### Dataset records
-*-

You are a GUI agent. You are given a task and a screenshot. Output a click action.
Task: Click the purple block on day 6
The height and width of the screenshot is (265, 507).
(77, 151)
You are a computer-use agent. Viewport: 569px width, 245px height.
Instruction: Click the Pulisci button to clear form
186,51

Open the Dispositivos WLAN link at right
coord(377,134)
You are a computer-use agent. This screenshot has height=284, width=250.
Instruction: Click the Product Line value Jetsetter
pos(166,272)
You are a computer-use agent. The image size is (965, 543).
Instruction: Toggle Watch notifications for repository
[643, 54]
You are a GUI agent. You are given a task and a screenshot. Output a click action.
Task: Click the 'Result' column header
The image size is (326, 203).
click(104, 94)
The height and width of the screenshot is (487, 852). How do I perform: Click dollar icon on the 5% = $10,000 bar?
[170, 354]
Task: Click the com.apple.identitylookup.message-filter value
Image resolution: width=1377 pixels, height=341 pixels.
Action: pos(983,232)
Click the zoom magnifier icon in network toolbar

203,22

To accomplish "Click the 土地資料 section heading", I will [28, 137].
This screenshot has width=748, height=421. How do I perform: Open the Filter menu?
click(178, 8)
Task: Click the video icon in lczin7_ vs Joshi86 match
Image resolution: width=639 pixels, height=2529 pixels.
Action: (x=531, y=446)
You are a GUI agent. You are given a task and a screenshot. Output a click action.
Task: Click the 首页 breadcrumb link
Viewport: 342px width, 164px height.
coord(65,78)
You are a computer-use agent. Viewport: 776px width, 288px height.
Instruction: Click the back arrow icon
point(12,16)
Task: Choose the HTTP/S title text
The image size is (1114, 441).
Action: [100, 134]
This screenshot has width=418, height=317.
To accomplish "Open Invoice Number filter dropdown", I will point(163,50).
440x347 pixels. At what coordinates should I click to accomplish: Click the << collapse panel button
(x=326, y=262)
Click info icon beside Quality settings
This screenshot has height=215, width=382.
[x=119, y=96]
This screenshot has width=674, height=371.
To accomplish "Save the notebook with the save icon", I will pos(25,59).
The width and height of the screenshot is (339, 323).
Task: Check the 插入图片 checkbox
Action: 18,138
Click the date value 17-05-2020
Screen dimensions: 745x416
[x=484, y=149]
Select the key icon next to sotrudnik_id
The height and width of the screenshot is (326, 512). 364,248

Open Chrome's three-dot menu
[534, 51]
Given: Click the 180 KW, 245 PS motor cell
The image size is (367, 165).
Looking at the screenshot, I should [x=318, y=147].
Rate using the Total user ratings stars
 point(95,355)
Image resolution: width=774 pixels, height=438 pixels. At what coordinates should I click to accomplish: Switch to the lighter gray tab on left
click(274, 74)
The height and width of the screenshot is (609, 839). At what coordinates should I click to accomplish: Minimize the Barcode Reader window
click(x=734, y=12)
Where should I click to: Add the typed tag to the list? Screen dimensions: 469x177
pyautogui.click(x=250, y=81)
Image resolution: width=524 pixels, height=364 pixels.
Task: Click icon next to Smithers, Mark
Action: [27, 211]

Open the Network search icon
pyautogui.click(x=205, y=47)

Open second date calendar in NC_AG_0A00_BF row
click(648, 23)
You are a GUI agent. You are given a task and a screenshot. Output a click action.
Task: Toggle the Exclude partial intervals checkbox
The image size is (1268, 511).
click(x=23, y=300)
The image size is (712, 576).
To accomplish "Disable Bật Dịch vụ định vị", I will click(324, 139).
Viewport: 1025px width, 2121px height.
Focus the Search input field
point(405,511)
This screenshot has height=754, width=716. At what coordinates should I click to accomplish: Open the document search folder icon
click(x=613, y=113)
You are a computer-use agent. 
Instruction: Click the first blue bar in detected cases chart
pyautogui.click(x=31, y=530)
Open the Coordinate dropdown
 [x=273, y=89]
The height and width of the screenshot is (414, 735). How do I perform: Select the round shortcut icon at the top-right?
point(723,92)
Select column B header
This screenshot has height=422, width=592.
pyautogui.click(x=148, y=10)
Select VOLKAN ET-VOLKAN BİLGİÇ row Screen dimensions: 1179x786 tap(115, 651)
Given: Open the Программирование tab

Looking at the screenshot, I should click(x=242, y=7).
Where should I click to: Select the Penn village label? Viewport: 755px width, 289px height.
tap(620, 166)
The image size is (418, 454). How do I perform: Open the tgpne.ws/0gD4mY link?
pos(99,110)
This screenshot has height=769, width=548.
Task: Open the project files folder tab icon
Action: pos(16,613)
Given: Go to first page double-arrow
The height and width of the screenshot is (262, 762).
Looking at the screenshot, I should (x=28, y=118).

-*-

Exactly as they appear, print the lines from the one holding "Select VOLKAN ET-VOLKAN" through the final line of the entries, and no others.

Select VOLKAN ET-VOLKAN BİLGİÇ row Screen dimensions: 1179x786 tap(115, 651)
Given: Open the Программирование tab

Looking at the screenshot, I should click(x=242, y=7).
Where should I click to: Select the Penn village label? Viewport: 755px width, 289px height.
tap(620, 166)
The image size is (418, 454). How do I perform: Open the tgpne.ws/0gD4mY link?
pos(99,110)
This screenshot has height=769, width=548.
Task: Open the project files folder tab icon
Action: pos(16,613)
Given: Go to first page double-arrow
The height and width of the screenshot is (262, 762).
Looking at the screenshot, I should (x=28, y=118).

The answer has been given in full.